Your task is to transcribe exactly, and only, the lines running from the one with "Task: Open the Help menu" to the end of the listing below, inclusive, with every picture left out.

▬▬▬▬▬▬▬▬▬▬

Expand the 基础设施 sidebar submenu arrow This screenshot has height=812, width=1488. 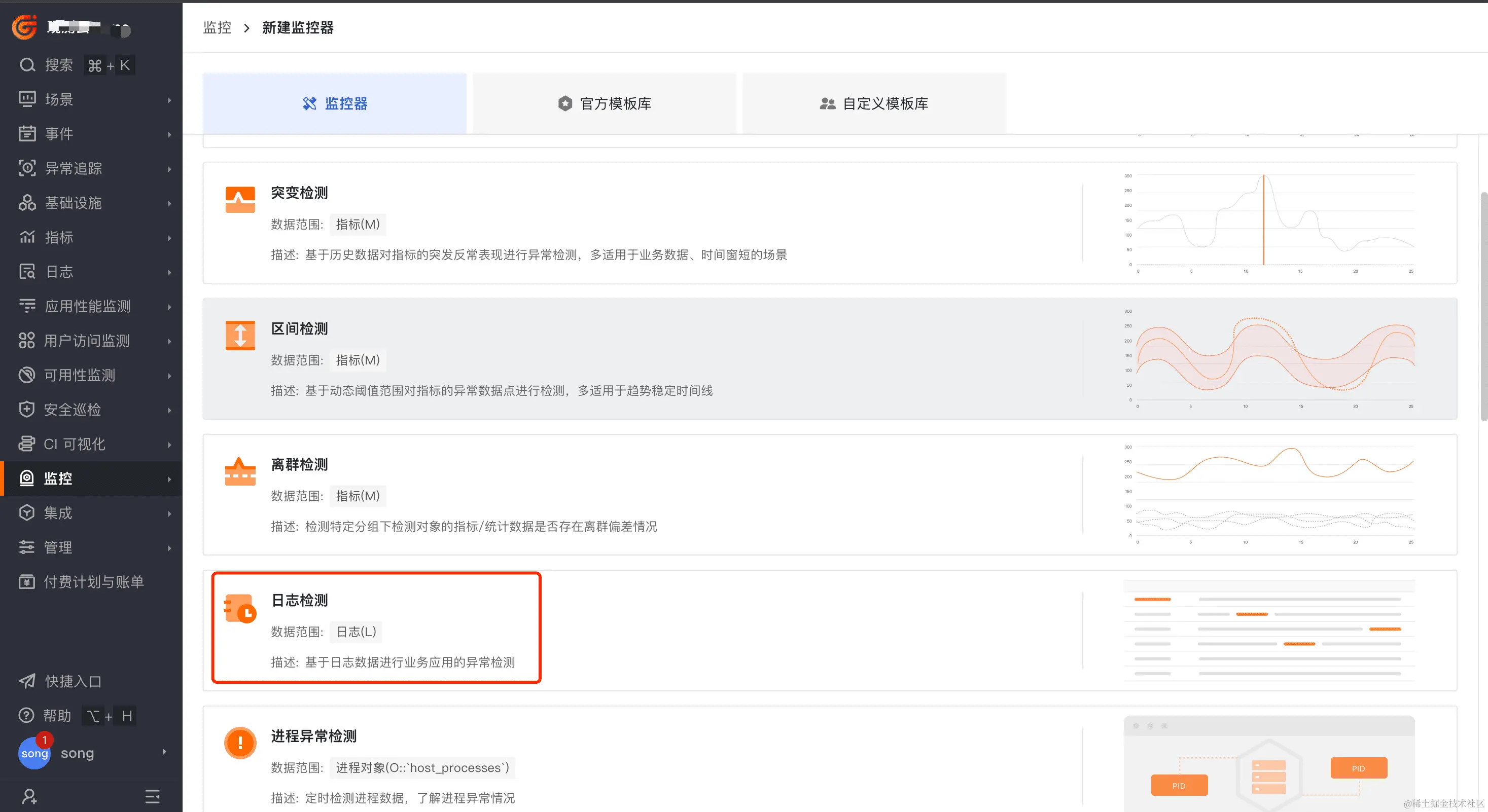pyautogui.click(x=169, y=203)
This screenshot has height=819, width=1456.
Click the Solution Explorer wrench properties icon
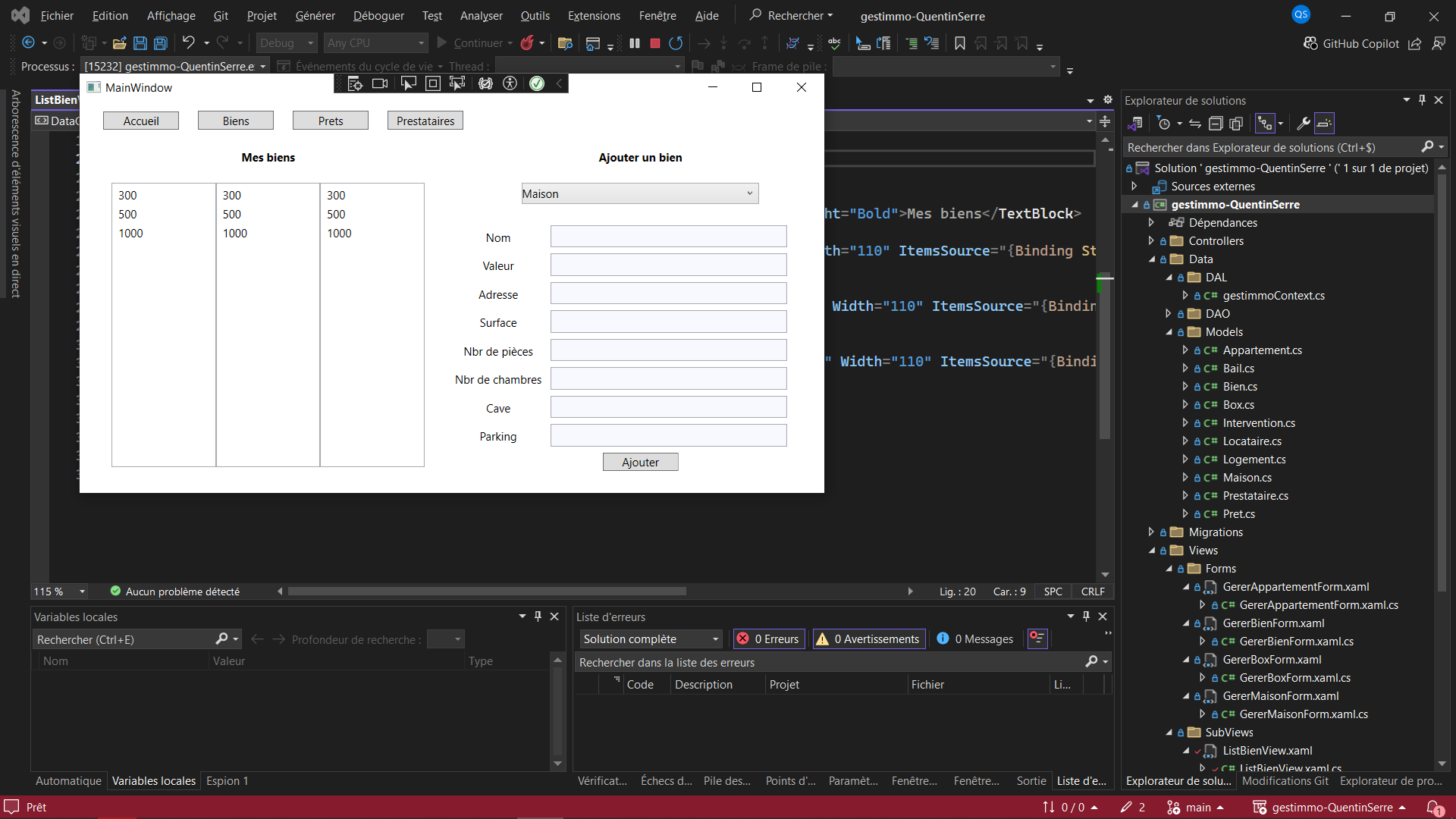[1304, 123]
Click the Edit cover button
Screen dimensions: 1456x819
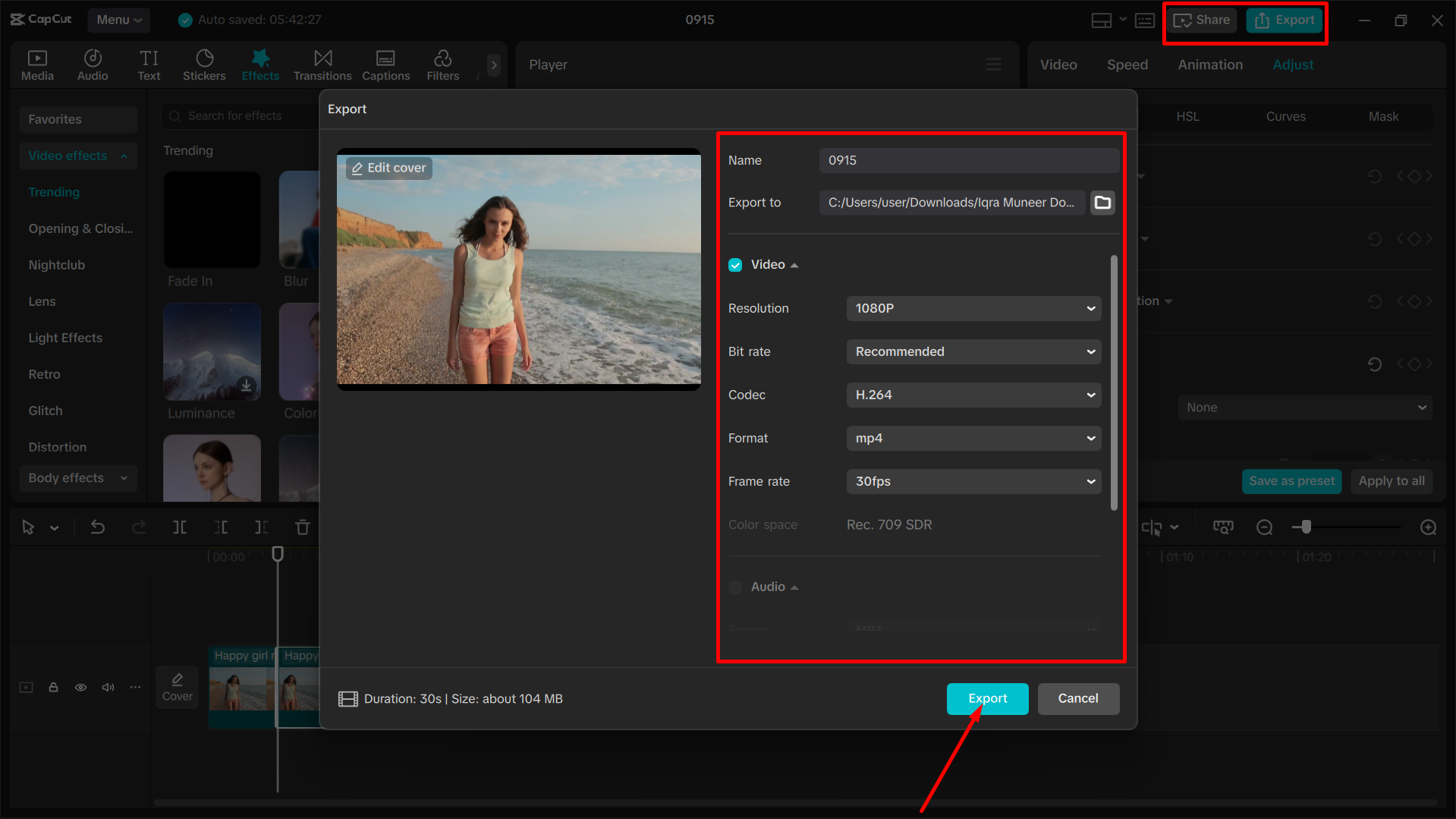click(x=388, y=168)
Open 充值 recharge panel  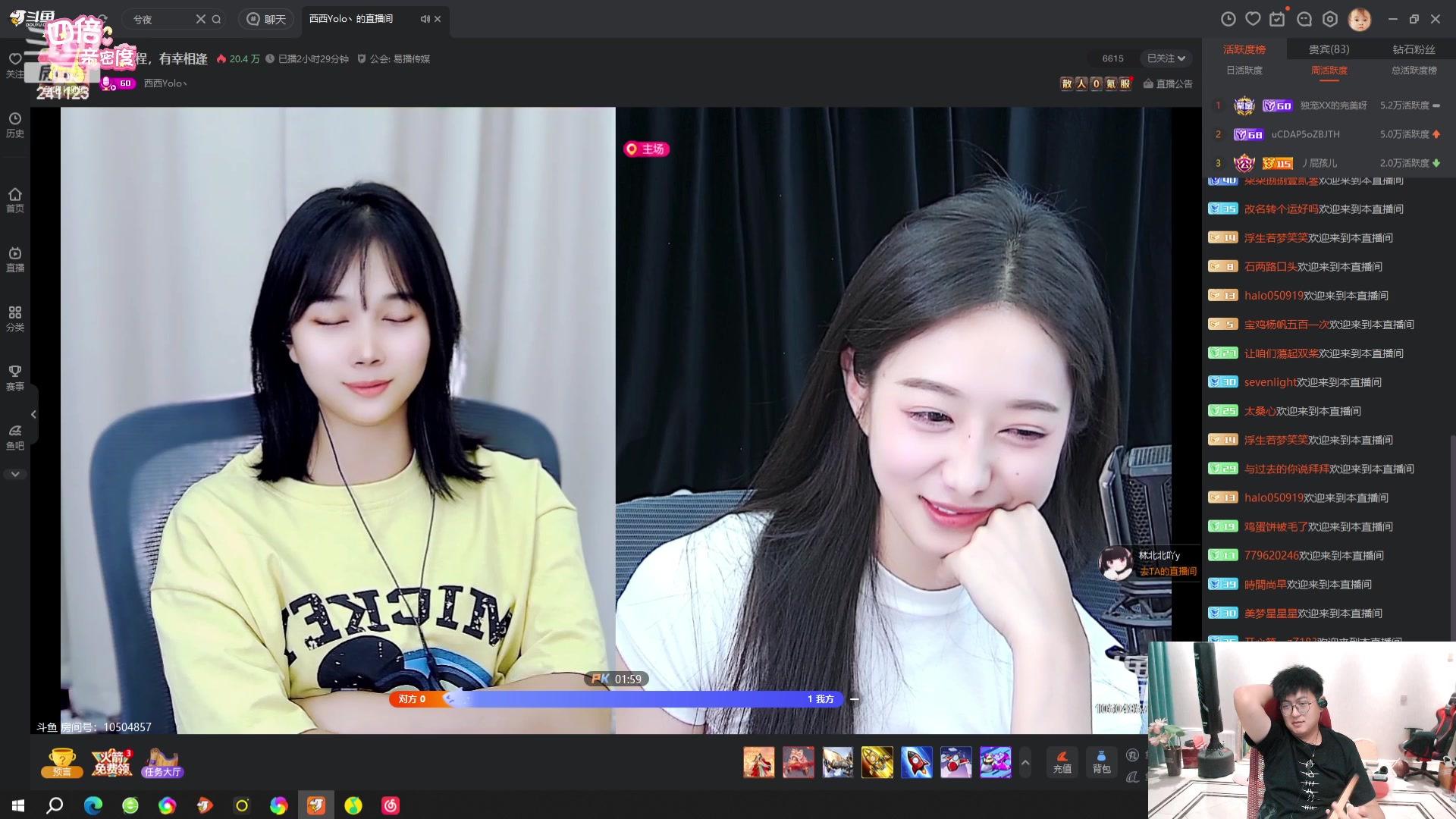(1062, 762)
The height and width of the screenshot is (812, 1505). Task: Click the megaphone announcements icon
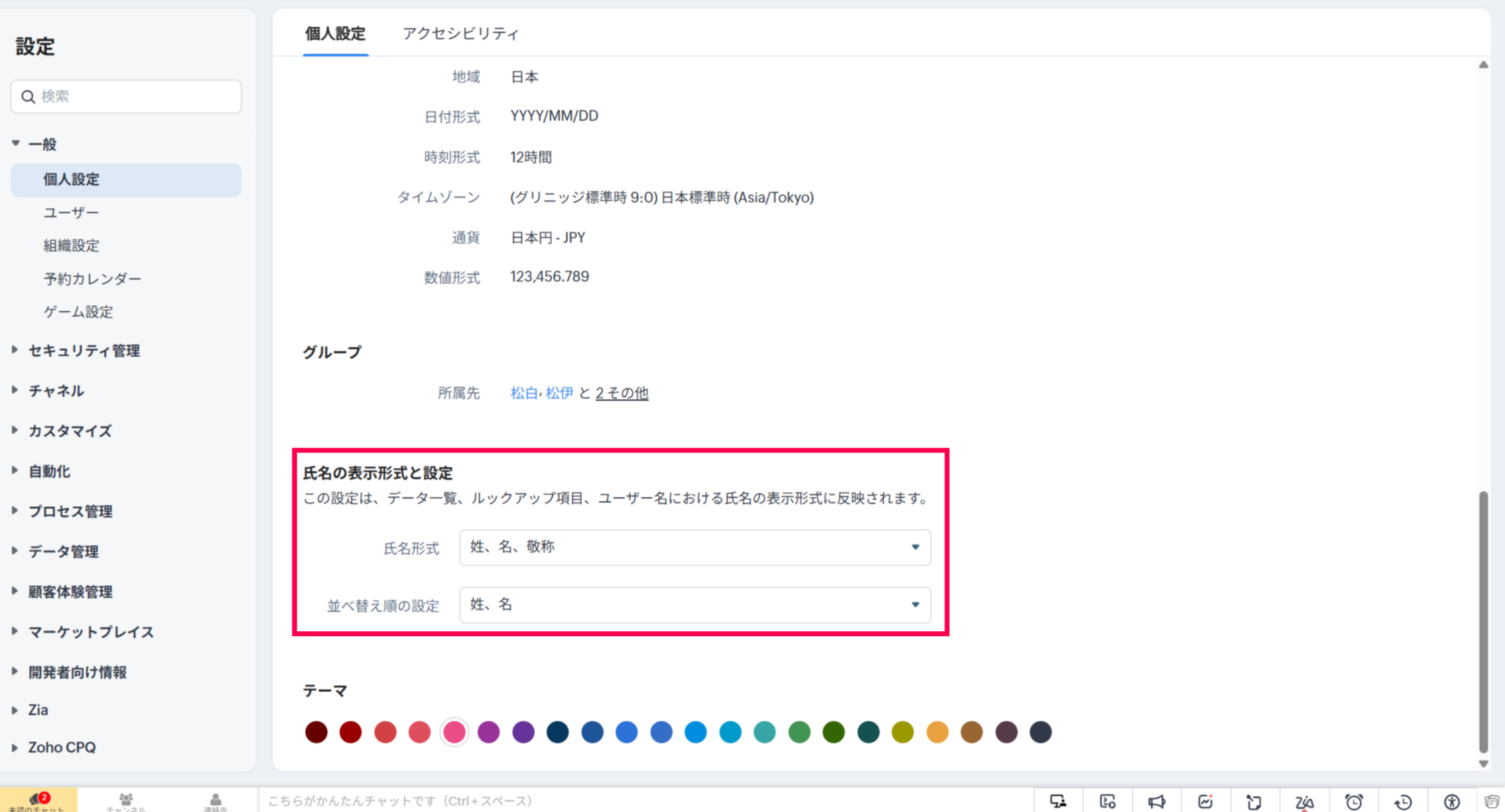point(1157,801)
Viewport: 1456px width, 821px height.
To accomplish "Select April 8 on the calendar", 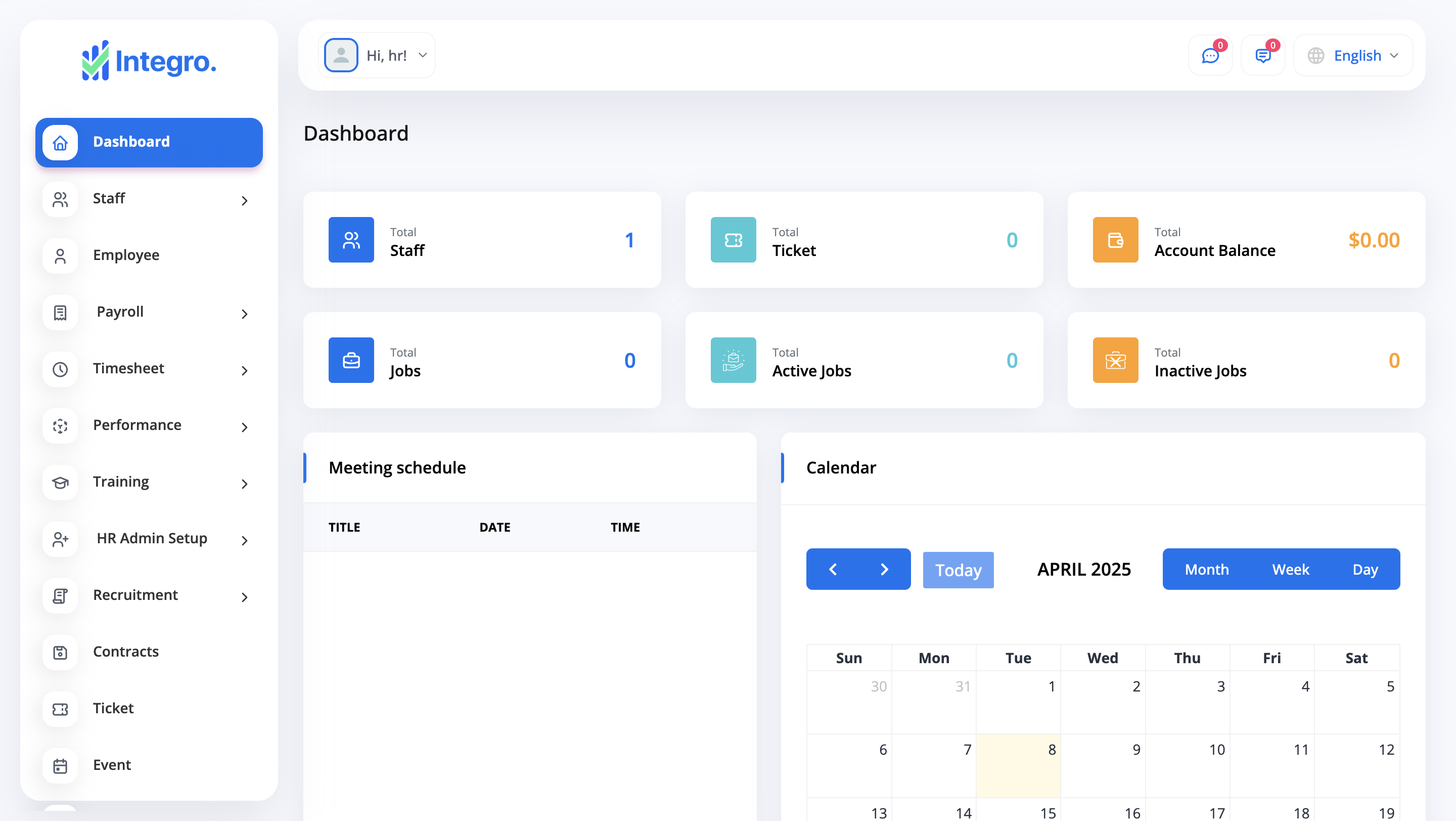I will point(1018,764).
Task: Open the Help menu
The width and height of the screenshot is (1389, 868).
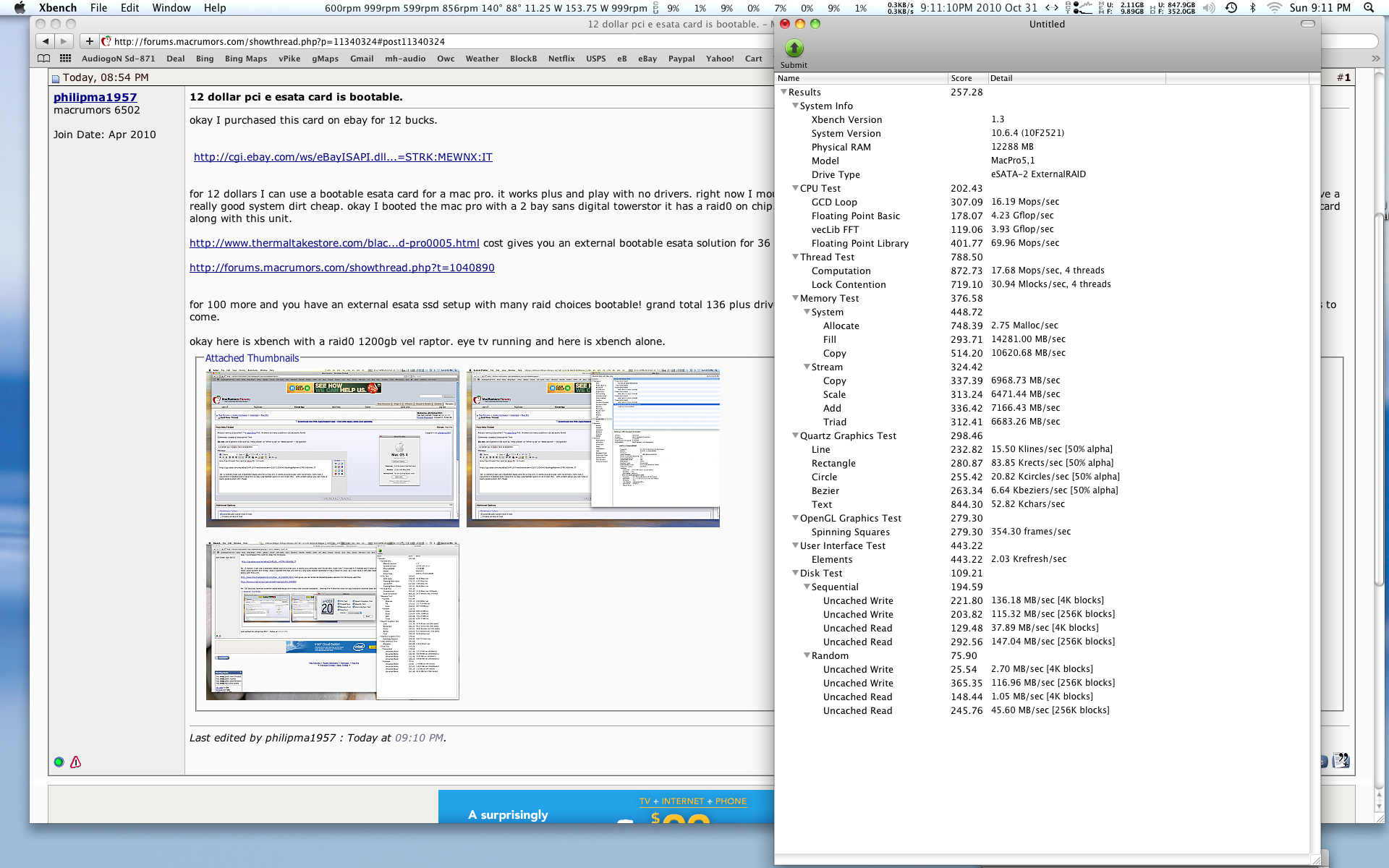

▬▬▬▬▬▬▬▬▬▬

▸ **Solution to this exercise**
Task: Open the Help menu
The width and height of the screenshot is (1389, 868).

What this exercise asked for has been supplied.